La mensa ha appena aperto e la fila ordinata si arrampica fino al secondo piano dello stabile, dove Massimo verifica su ogni fronte la temperatura prima dell’ingresso. È ancora silenzio sui piatti miscellanei e abbondanti, consumati nella quiete metodica, ordinata. Domani sull’impiantito appariranno frecce e segnali, la gestione del movimento profilattico. Luisa si getta sui tavoli sparecchiati con panno e disinfettante. Un altro commensale può entrare. “Appartengo a un gruppo di studenti Erasmus. L’associazione ha proposto loro di operare qui, visto che sono bloccati e in Sardegna e lo studio va a rilento. Fra l’università e gli altri impegni ho una vita molto impegnata, ma adesso…è un progetto nobile e interessante, così ho deciso di prendervi parte”, spiega Luisa. La nuova esperienza scopre i remoti anfratti della disperazione: “Inizialmente molti fra coloro che frequentano la mensa non badavano tanto alle norme di sicurezza. Sono abituati alla vita di strada. Ora invece fanno più attenzione”. Che differenza esiste, per un invisibile, fra l’invisibile virus e la corporeità schiacciante di una notte d’inverno, per strada?

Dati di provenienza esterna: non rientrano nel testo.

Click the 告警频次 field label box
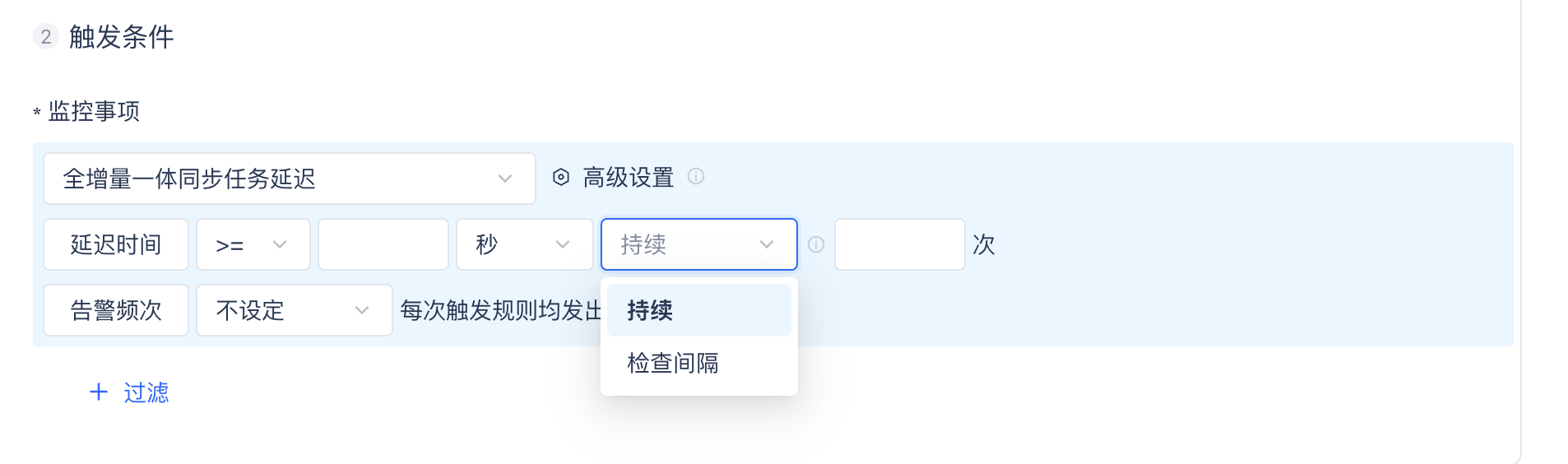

Eleonora si occupa di impiattare. Appena emerge il viso, coperto dalla mascherina, i grandi occhiali e la cuffia monouso. Studia ingegneria biomedica a Torino. Qui per una visita ai parenti (il padre la affianca nel servizio alla mensa), è rimasta confinata a Cagliari dalla pandemia. “Sono sempre stata interessata al volontariato. Quando ho capito che sarebbe stata lunga ho chiesto in giro, e sono approdata qui. Aspettiamo la chiamata di chi organizza i turni. È bello aiutare gli altri. E poi esci dal tuo mondo, capisci che non tutti vivono come vivi tu”.

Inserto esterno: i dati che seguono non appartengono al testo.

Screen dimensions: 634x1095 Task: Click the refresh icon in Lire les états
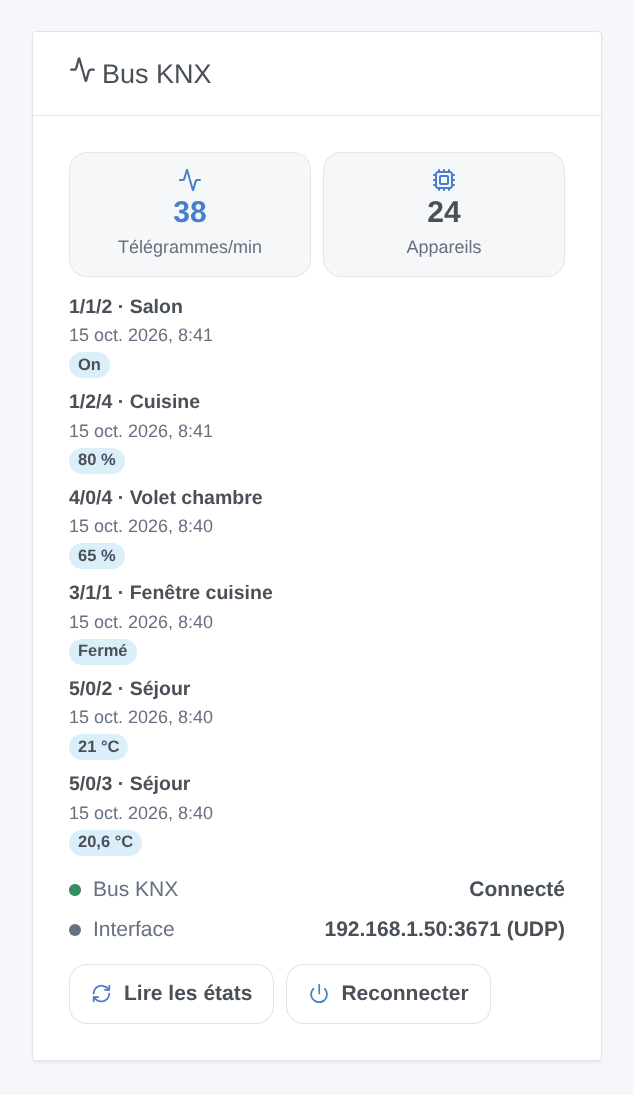click(101, 994)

Dietro il bancone delle pietanze il primo della fila, l’addetto al pane, è don Marco Lai, direttore della Caritas di Cagliari. “Non potendo celebrare trascorro qui tutte le sere, e qui ho assistito al trionfo della solidarietà”. Tantissimi, a partire dai giovani, hanno sostituito i volontari storici, spesso in là con l’età e gravati da qualche patologia di troppo. È aumentato il numero dei pasti in mensa, così quello di chi chiede albergo la notte. Questi ultimi da 75 sono diventati 150. Non è mutata la proporzione che descrive le attività della Caritas nel sud Italia. I beneficiari restano per il 75/80% stranieri. A Cagliari il contenimento emergenziale è rappresentato dal centro di distribuzione della fiera. La durata del servizio straordinario dipenderà solo, come in tempi normale d’altra parte, dalla tempestività e la coerenza con cui verranno implementate le misure di assistenza elaborate dal governo. “L’obbligo delle distanze ci ha permesso di recuperare gli sguardi, le domande, l’attenzione alle relazioni, all’altro. La crisi sanitaria, e quella economica che verrà, potrebbero essere un’occasione per fare un piccolo salto, e muoversi insieme verso una società che abbia al centro il bene comune”, afferma don Marco.

Fuori l’imbrunire si addensa piano su persone e cose. Due volontari si occupano di distribuire i sacchetti con le cene da asporto per i musulmani. Ahmad aspetta di rompere il digiuno su un muretto poco distante. Alle sue spalle Cagliari è distesa nei pastelli sfocati delle case. “Prima dell’emergenza lavoravo nello stagno, con le cozze. Ora è tutto finito. Speriamo che tutto questo finisce presto, speriamo mi chiamano presto di nuovo a lavoro. Dove dormo? Per strada. Ho chiesto qui, ma è tutto pieno. Devo aspettare tre giorni hanno detto”. Tre giorni sono trascorsi. Siamo certi che Ahmad adesso ha un luogo dove trascorrere le lunghe ore del buio.